- _About this exercise_: Every entry must be transcribed exactly. Pictures are not part of the copy.

- _Task data_:
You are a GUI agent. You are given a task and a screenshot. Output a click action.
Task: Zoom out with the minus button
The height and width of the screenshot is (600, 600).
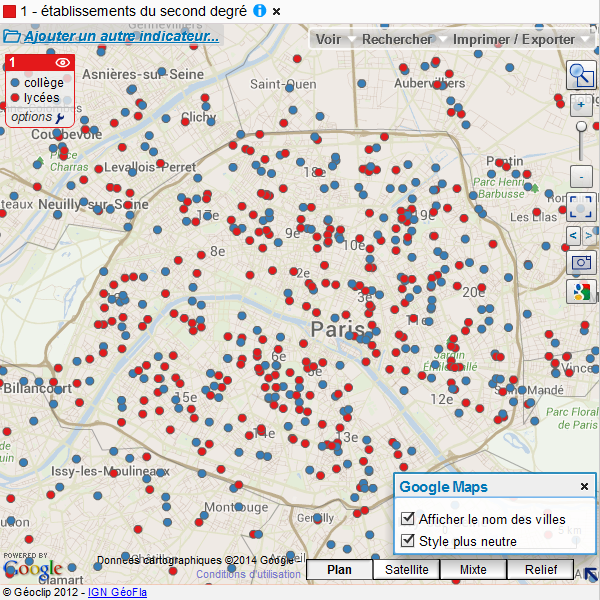[x=581, y=176]
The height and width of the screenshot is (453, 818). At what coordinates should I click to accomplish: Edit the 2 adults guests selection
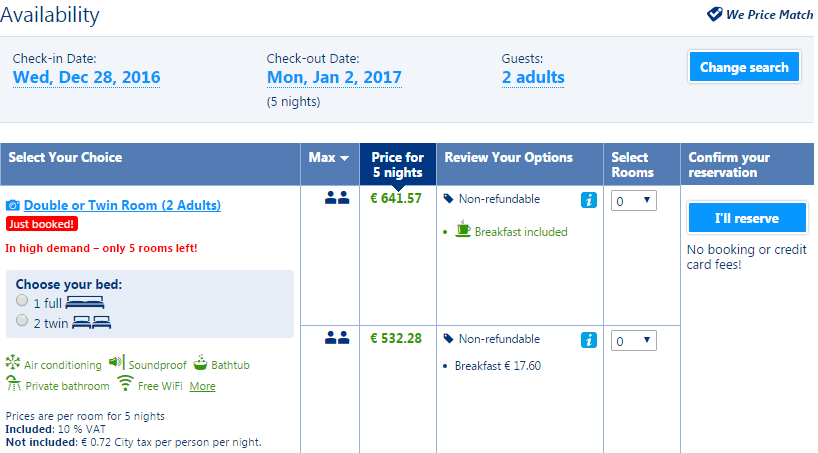coord(533,78)
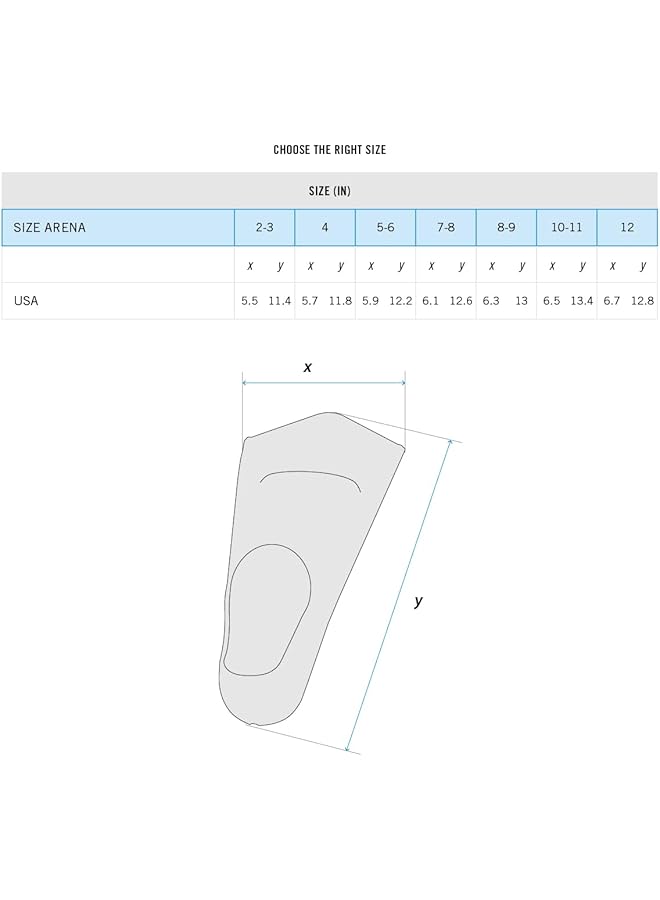
Task: Click the 'SIZE (IN)' table header
Action: [x=329, y=190]
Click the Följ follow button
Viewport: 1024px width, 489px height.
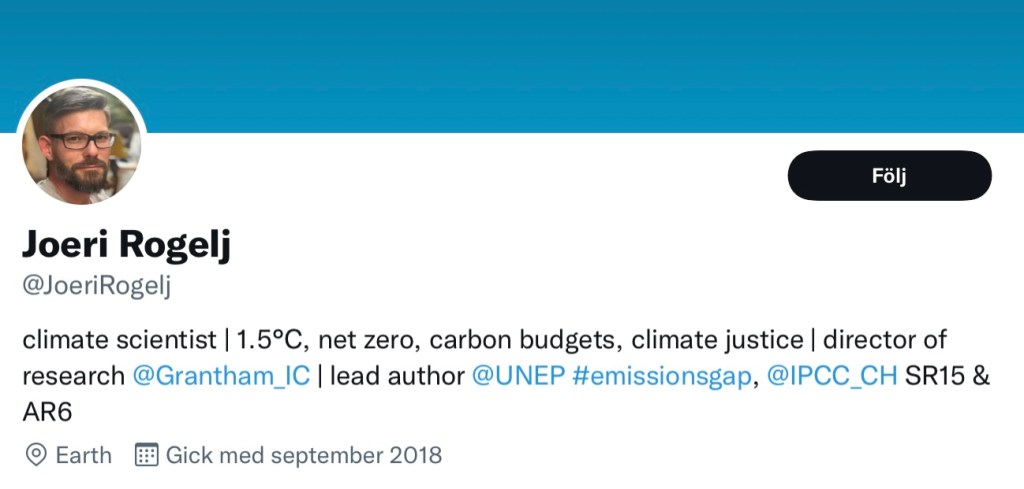(x=889, y=176)
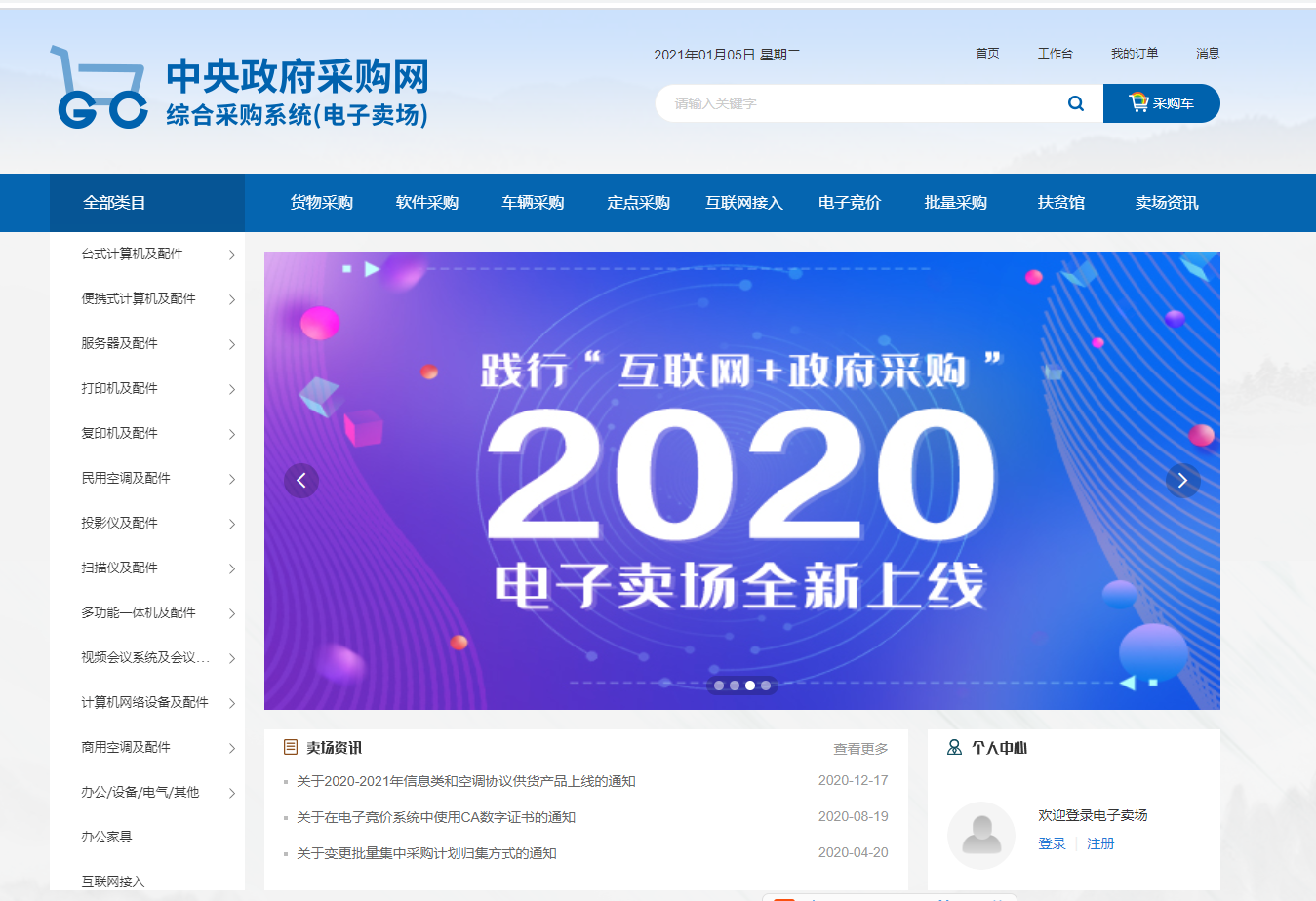The image size is (1316, 901).
Task: Open the 电子竞价 navigation tab
Action: tap(850, 203)
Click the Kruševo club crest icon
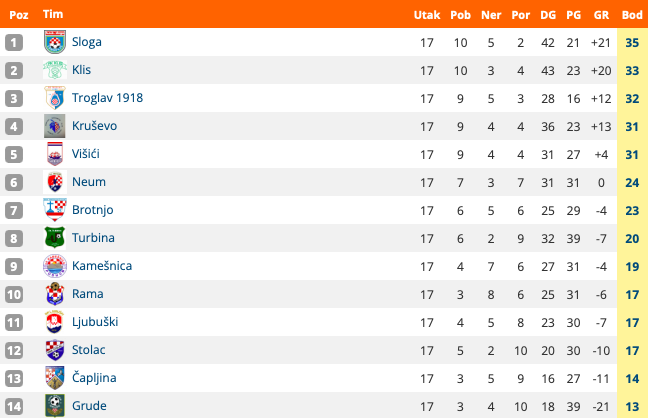The width and height of the screenshot is (648, 418). click(55, 126)
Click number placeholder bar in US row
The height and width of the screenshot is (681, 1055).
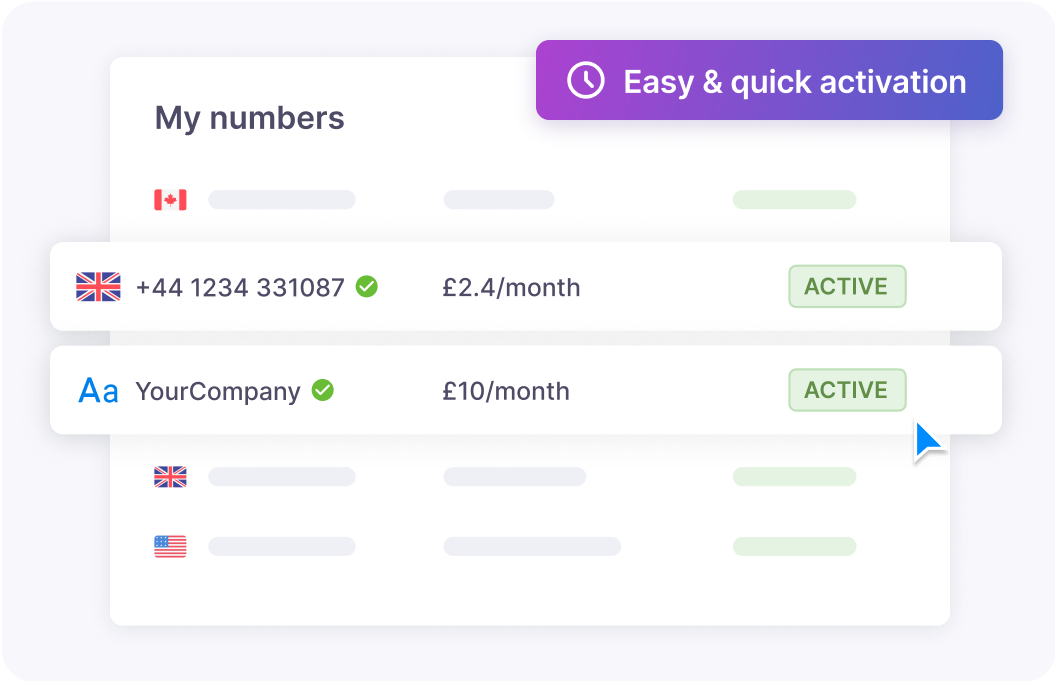282,546
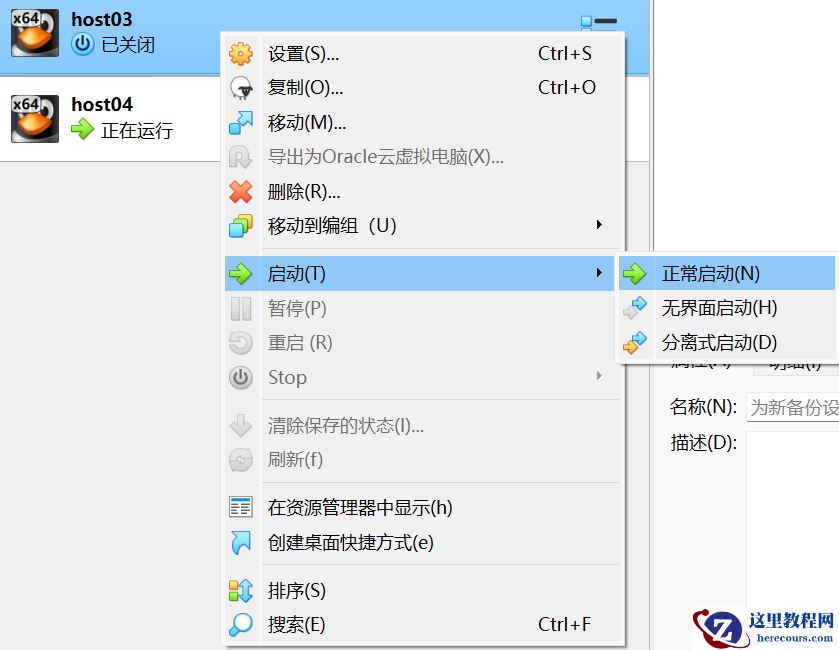
Task: Select the host03 virtual machine entry
Action: pyautogui.click(x=110, y=36)
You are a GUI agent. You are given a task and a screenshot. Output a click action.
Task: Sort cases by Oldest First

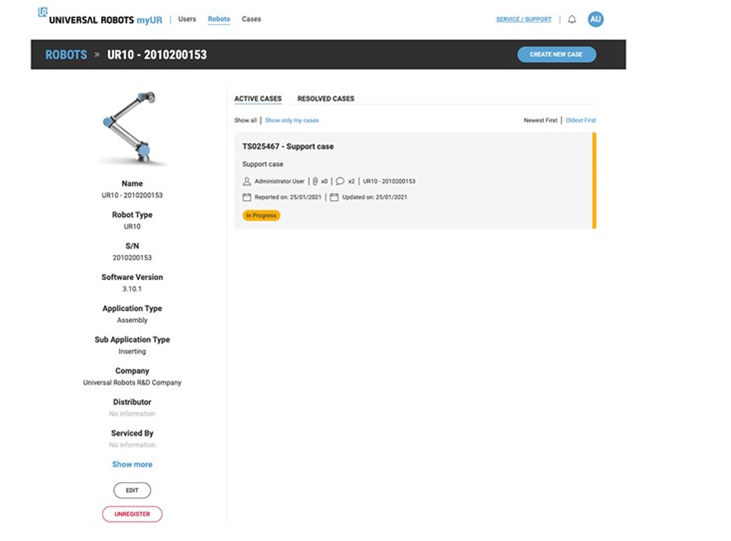tap(581, 120)
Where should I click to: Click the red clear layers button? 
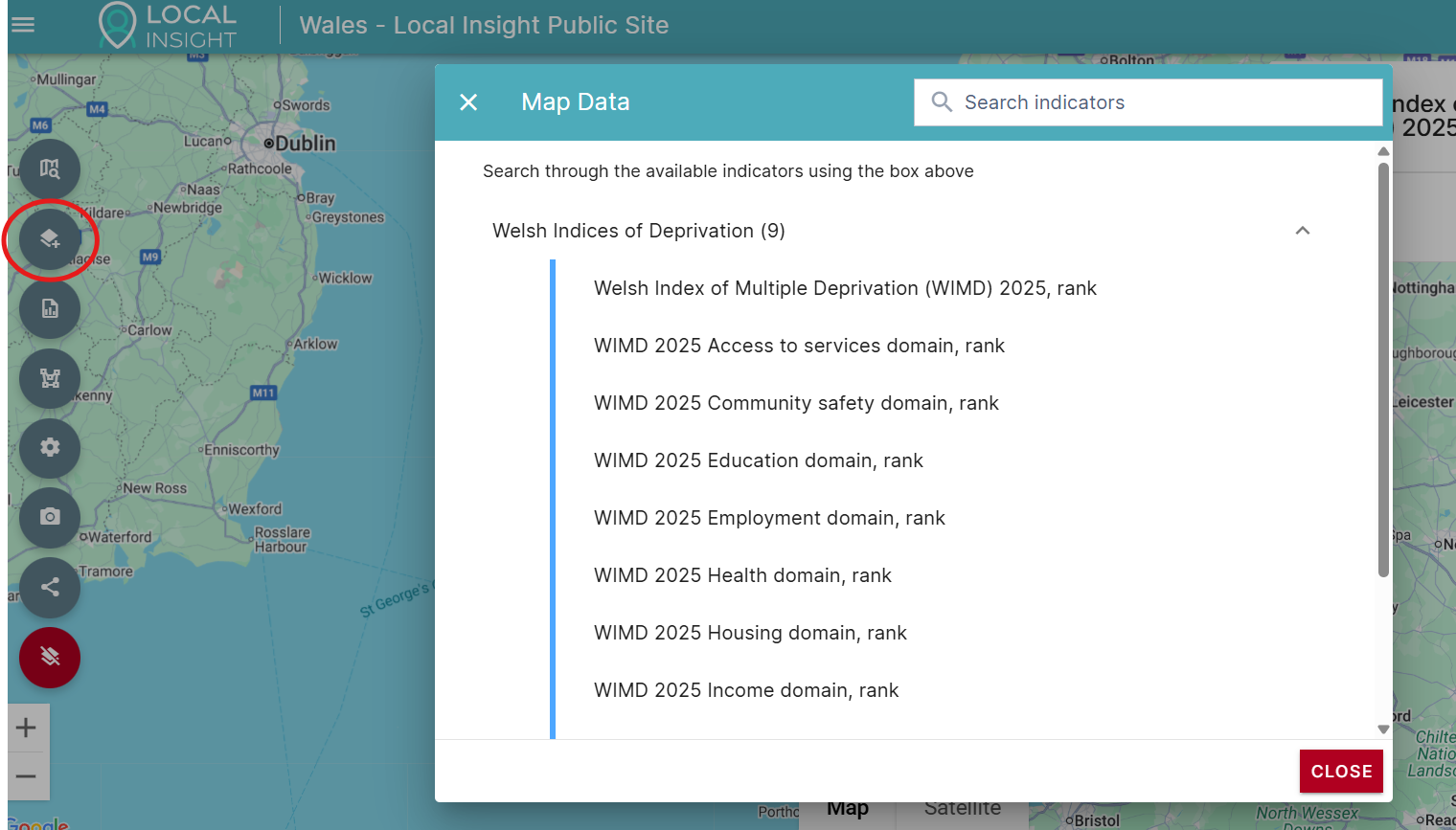coord(50,657)
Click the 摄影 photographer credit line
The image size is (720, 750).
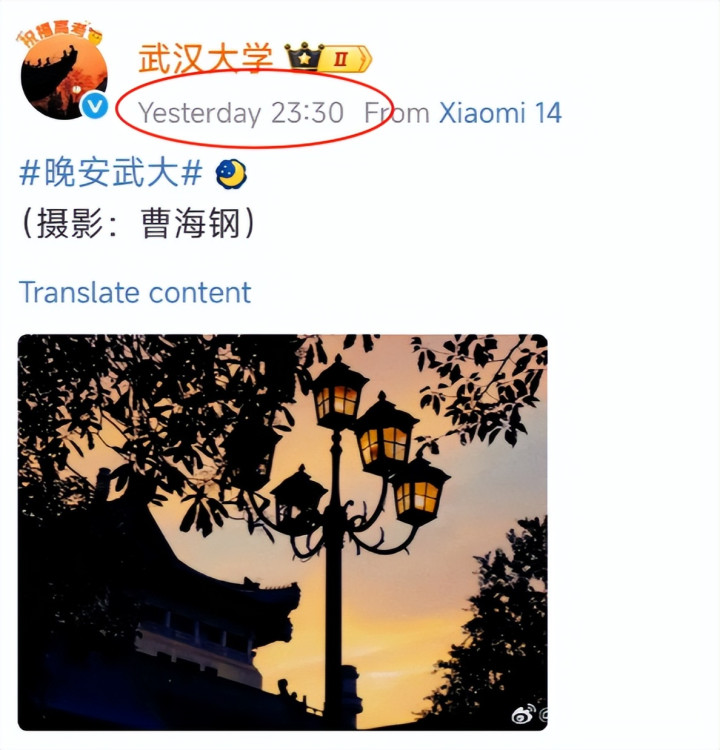coord(137,223)
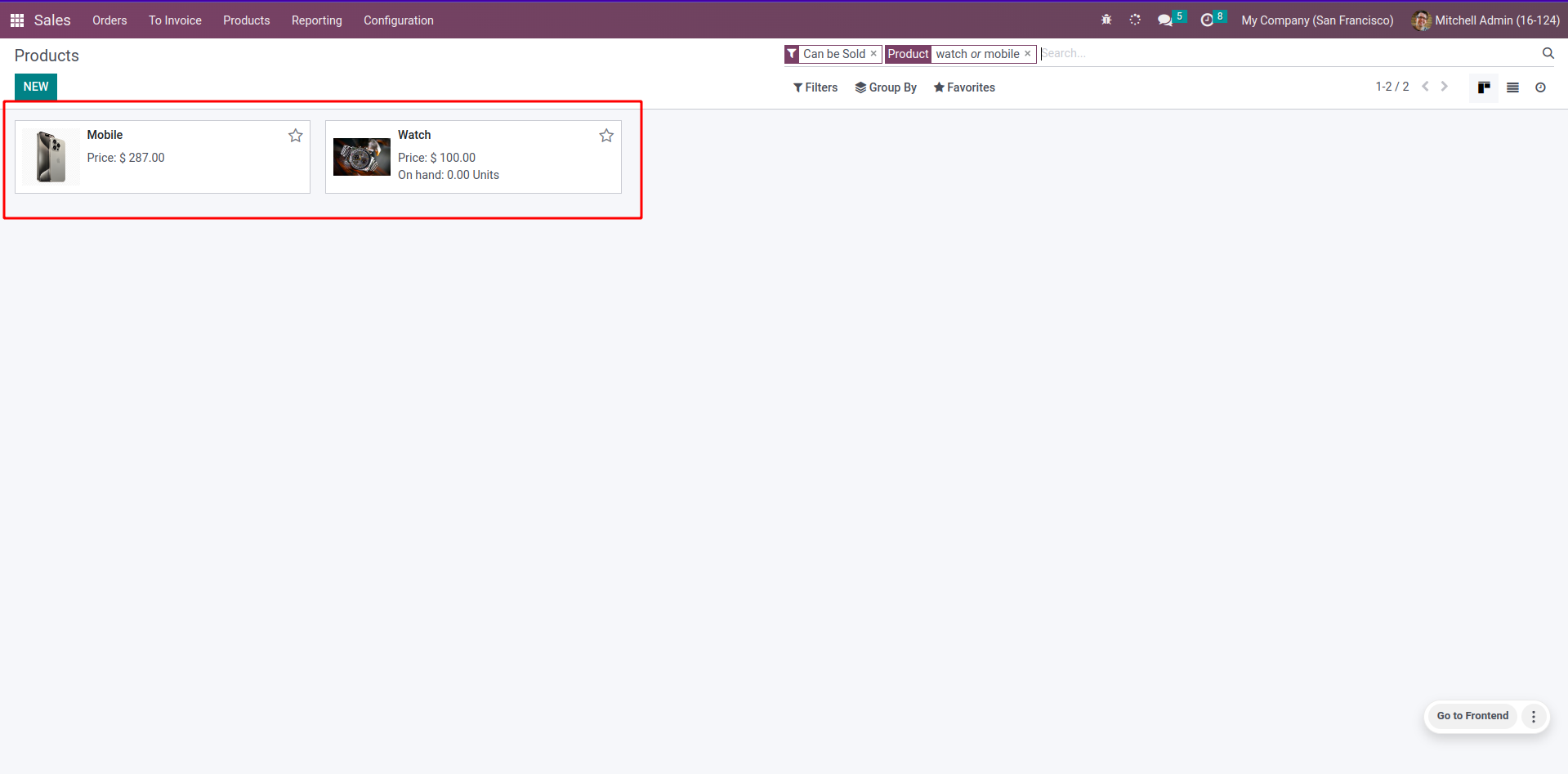This screenshot has height=774, width=1568.
Task: Switch to list view
Action: 1512,87
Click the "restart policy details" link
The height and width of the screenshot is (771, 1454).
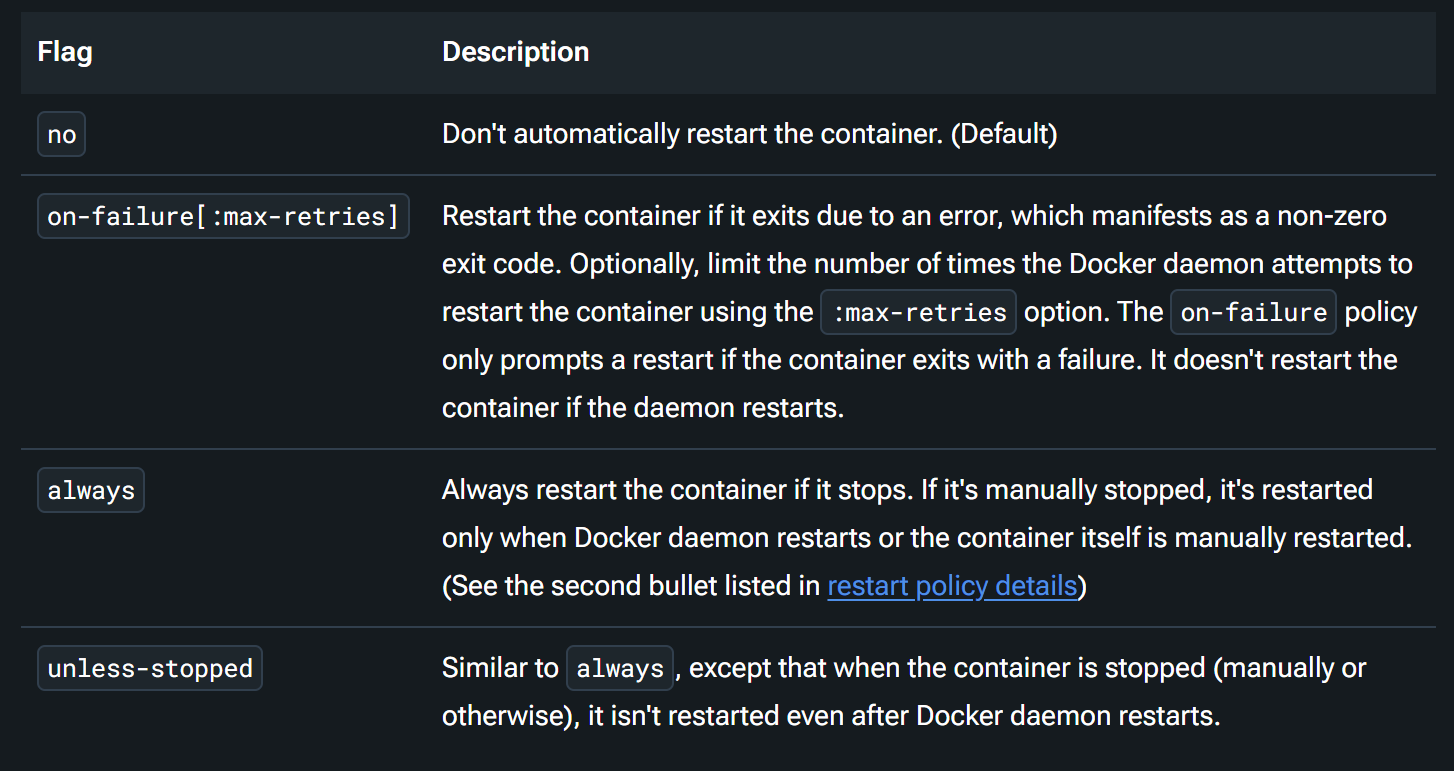click(951, 585)
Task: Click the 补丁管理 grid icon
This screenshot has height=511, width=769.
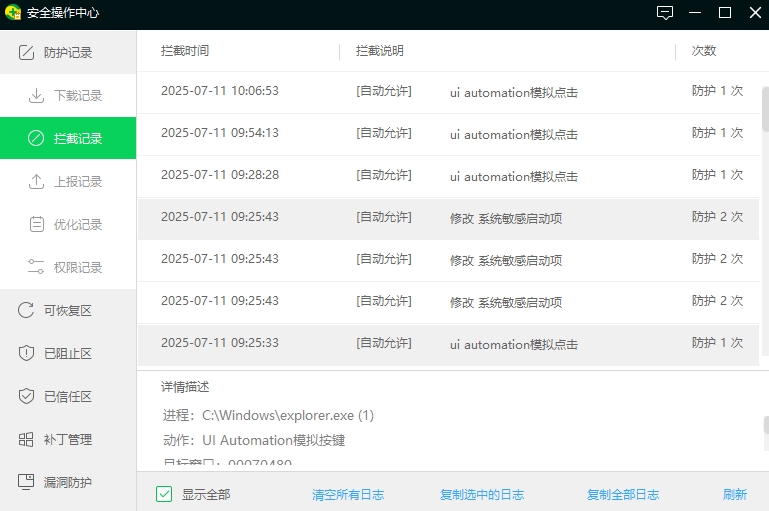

- _Output_:
You are a GUI agent. You are given a task and a screenshot. Output a click action.
Task: Zoom out with the minus button
The height and width of the screenshot is (600, 600).
[x=581, y=176]
The height and width of the screenshot is (453, 818). At what coordinates should I click to accomplish: Edit the 2 adults guests selection
coord(533,78)
Task: Click the 'SIZE (IN)' table header
Action: [x=329, y=190]
Click the Följ follow button
Viewport: 1024px width, 489px height.
(x=889, y=176)
The image size is (1316, 901).
Task: Open the 电子竞价 navigation tab
Action: tap(850, 203)
Click the Kruševo club crest icon
The width and height of the screenshot is (648, 418). click(55, 126)
Click number placeholder bar in US row
The height and width of the screenshot is (681, 1055).
282,546
Task: Select the host03 virtual machine entry
Action: pyautogui.click(x=110, y=36)
You are a GUI agent. You are given a task and a screenshot. Output a click action.
Task: Sort cases by Oldest First

tap(581, 120)
Where should I click to: Click the red clear layers button? 
coord(50,657)
Click the 摄影 photographer credit line
The image size is (720, 750).
coord(137,223)
This screenshot has height=774, width=1568.
Task: Switch to list view
Action: 1512,87
Click the "restart policy details" link
The height and width of the screenshot is (771, 1454).
click(951, 585)
Task: Click the 补丁管理 grid icon
This screenshot has height=511, width=769.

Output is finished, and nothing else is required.